Summary of Legislative Debate on “A Bill to Provide for the Payment of Interest,” 14 December 18401
Mr. HICKS on leave introduced a bill to provide for the payment of the January and July interest, which was read twice. (The Bill sets apart certain funds as a perma[n]ent Fund to meet the interest; and as to so much of Interest as it is disputed whether it should or should not be paid, the bill requires the amount to be deposited in some Bank until the question shall be judicially determined
Mr. LINCOLN wished to know if there was any provision providing for the increase of the State Revenue; we had no funds to set aside out of that Revenue, which was not more than enough for present requirements. Mr. L explained how he had contrived that the measure he had proposed on a former occasion would not take away from the necessary supplies.
Mr. HARDIN stated that interest for only part of our debt was provided for: there was however the Canal debt and State House debt, to be pro-
<Page 2>vided for. It would not be just to set asides all our resources for the Internal Improvement debt alone. Our credit would suffer by neglecting to pay one debt as well as another.
Mr. MURPHY of Cook deemed the sale of Canal lands competent to provide for the interest of the canal debt without causing any difficulty.
Mr. HARDIN questioned the adequacy of the canal land sales for the purposes alleged.
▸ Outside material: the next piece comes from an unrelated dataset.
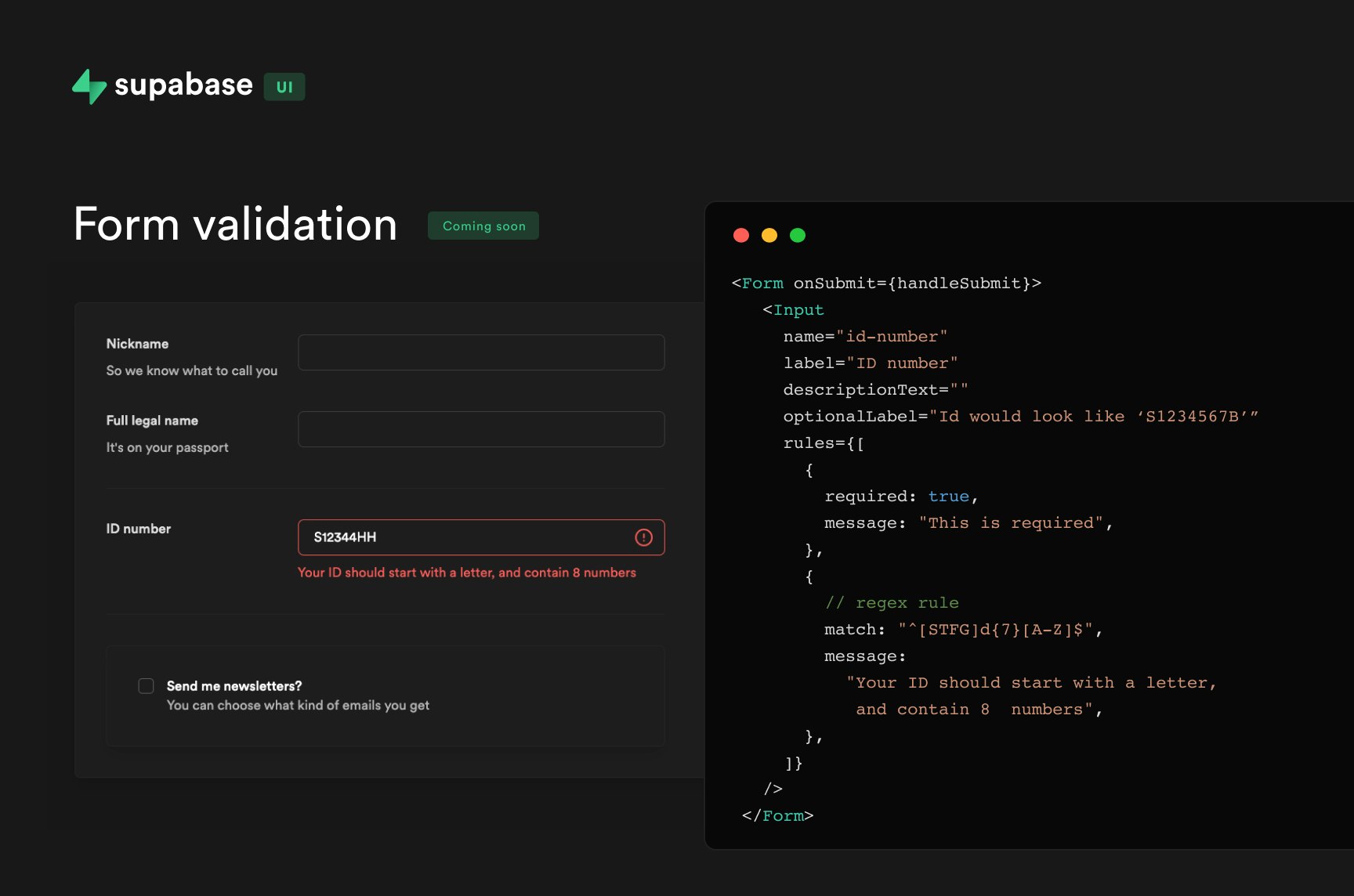Click the checkbox card describing email preferences
This screenshot has width=1354, height=896.
click(385, 695)
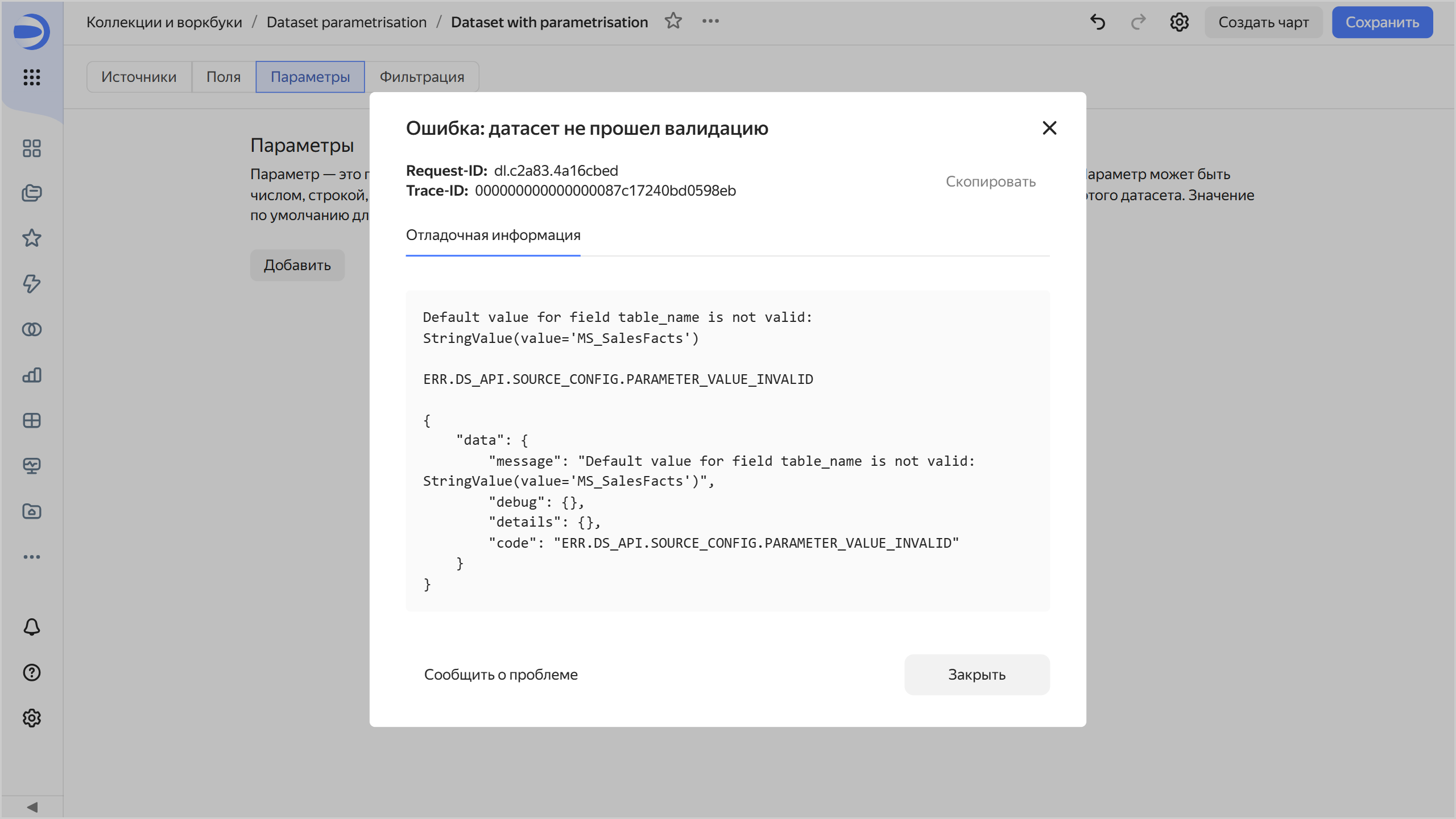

Mr. KITCHELL could not vote for the Bill; there was no limitation to the pledging of our bonds.
Mr. CAVARLY wished to know if the bill contained provisions for the sale of the internal improvement property? Mr C. went into a calculation of the amount proposed to be set aside. Mr. C would vote for any measure which would rescue the State from disgrace, he called on the friends of the State to rally and save it from dishonour.
Mr. ORMSBEE went into a calculation of the adequacy of the funds to be set apart by the bill. He was in favor of the bill.
Mr. TRUMBULL was opposed to the provision that the Agent should make a deposit of the interest as to which there was a doubt, until a judicial determination of the doubt be made. He thought it idle to raise money to be deposited in such a manner as to lie idle. Mr. T. moved to strike out the aforesaid proviso. Agreed to Ayes 47.
Mr. THRELK[E ]LD wished to inform the House of a source of revenue which had escaped notice; the burden of taxation seemed to him to fall mainly on the farmers. Mechanics of all sorts measurably escape taxation; so also do the officers of the Government; he would make these suggestions, in the view of giving a lift to the waggon of the State which seemed sunk deeply in the mire. The question on the engrossment of the bill was then taken and decided in the negative, Ayes 40, Noes 45.
So the Bill was rejected.
1On December 14, 1840, Stephen G. Hicks introduced his second bill related to paying the state’s debt. The House amended the bill and then voted against reading it a third time, by a vote of 40 ayes to 45 nays, with Abraham Lincoln voting nay. There is no extant text of the bill.
Illinois House Journal. 1840. 12th G. A., 116-17.
Printed Document, 2 page(s), Illinois State Register (Springfield), 18 December 1840, 2:7; 3:1.